* EXERCISE DIRECTIONS
For this exercise, please find the lines in the entries that include the word "strikethrough" and copy them.

Pixel coordinate grounding data
· · · ·

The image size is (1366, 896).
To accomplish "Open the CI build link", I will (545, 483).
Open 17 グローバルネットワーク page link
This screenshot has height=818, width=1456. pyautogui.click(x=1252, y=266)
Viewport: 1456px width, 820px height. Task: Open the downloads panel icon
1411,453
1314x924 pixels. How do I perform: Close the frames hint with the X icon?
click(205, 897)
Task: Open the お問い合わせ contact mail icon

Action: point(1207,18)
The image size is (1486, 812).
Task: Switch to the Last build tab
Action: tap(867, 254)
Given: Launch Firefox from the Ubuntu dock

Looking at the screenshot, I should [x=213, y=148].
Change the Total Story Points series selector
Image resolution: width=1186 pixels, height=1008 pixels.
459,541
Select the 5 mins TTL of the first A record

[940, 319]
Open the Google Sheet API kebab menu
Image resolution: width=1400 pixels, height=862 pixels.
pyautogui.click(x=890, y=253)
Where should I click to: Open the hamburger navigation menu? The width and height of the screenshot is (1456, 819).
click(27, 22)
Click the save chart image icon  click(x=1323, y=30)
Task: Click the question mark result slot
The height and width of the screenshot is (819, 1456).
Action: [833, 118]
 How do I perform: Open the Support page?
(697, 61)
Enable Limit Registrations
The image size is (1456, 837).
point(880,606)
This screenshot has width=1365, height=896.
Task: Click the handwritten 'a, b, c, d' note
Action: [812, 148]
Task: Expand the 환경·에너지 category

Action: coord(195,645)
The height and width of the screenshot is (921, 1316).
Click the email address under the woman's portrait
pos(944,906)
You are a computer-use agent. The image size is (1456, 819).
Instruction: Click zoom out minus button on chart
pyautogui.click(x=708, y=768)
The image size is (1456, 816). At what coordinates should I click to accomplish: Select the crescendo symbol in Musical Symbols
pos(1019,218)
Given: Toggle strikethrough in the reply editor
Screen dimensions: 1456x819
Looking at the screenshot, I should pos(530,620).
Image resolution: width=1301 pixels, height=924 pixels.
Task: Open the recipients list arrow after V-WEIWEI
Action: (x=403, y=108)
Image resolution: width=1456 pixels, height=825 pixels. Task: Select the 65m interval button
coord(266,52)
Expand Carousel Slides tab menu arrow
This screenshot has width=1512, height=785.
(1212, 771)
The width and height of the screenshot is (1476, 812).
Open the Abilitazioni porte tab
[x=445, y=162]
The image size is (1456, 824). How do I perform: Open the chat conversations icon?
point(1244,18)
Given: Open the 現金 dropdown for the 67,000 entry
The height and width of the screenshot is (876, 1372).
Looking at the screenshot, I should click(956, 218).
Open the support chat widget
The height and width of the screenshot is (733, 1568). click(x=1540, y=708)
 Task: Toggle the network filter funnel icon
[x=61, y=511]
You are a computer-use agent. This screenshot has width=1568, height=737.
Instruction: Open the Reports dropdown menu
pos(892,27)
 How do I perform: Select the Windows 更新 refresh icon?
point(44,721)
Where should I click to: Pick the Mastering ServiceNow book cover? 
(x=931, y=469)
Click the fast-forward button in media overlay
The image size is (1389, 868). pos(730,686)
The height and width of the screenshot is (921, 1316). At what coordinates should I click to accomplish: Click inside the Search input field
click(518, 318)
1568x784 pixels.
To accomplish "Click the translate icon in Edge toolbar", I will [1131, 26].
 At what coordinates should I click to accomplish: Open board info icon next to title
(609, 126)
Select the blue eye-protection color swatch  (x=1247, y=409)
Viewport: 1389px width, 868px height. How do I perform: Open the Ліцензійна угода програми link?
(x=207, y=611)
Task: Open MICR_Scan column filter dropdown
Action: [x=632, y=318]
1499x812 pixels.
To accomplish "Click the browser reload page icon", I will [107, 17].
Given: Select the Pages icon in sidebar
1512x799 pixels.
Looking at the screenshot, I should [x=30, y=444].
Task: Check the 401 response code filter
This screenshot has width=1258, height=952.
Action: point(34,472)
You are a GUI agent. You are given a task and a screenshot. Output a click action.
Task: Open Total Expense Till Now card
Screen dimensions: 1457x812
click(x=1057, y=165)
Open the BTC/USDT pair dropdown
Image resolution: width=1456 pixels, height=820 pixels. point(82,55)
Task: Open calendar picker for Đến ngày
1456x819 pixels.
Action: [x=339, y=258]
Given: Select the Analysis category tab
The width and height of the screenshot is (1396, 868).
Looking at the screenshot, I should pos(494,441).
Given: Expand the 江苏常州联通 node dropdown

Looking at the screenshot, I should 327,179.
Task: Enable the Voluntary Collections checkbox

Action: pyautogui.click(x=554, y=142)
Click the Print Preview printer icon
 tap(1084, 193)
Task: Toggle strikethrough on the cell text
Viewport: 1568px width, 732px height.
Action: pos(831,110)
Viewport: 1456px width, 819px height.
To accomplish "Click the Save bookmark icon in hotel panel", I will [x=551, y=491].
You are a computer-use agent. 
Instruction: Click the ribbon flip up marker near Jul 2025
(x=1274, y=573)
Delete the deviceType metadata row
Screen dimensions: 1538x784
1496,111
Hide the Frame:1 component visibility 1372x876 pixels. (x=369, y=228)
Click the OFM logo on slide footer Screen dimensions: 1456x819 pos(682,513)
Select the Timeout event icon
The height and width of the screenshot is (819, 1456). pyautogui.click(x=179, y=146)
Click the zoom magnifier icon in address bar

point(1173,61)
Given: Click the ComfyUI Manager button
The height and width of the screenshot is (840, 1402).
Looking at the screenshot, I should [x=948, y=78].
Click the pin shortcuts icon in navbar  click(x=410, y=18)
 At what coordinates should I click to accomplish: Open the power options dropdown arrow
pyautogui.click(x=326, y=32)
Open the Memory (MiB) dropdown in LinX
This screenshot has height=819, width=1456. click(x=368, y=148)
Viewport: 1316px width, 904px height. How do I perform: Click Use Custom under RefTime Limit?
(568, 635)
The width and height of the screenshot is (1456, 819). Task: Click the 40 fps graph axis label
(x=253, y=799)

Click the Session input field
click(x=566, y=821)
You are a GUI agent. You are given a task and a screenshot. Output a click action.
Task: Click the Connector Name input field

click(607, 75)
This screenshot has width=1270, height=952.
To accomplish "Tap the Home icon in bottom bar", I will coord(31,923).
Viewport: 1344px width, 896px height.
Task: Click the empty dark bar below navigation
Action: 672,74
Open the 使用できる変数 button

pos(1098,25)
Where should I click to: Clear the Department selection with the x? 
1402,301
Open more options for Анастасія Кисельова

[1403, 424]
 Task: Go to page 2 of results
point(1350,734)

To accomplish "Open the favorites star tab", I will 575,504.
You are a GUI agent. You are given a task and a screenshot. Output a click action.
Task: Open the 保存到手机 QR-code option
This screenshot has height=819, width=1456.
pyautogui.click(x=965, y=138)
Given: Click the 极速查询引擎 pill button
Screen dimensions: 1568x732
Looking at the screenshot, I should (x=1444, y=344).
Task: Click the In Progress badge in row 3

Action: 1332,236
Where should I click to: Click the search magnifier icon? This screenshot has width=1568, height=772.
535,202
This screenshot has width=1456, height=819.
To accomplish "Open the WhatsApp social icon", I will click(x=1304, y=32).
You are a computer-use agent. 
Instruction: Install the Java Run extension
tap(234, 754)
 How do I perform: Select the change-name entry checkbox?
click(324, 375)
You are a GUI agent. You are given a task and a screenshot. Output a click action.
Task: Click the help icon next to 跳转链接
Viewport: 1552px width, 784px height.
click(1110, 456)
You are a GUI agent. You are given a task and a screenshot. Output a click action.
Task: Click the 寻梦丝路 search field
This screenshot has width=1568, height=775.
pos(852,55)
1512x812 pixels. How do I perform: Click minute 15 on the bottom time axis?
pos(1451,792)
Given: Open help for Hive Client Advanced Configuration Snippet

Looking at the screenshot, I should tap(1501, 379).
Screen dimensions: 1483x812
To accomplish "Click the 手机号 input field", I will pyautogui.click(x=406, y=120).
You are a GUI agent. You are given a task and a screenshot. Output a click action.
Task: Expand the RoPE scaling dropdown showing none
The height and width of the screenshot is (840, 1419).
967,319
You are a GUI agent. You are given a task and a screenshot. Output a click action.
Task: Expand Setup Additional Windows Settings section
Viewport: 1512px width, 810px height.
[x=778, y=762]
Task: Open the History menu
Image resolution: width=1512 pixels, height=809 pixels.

· · · ·

* OUTPUT OF THE TASK
Given: Toggle strikethrough in the reply editor
Task: Toggle strikethrough on the cell text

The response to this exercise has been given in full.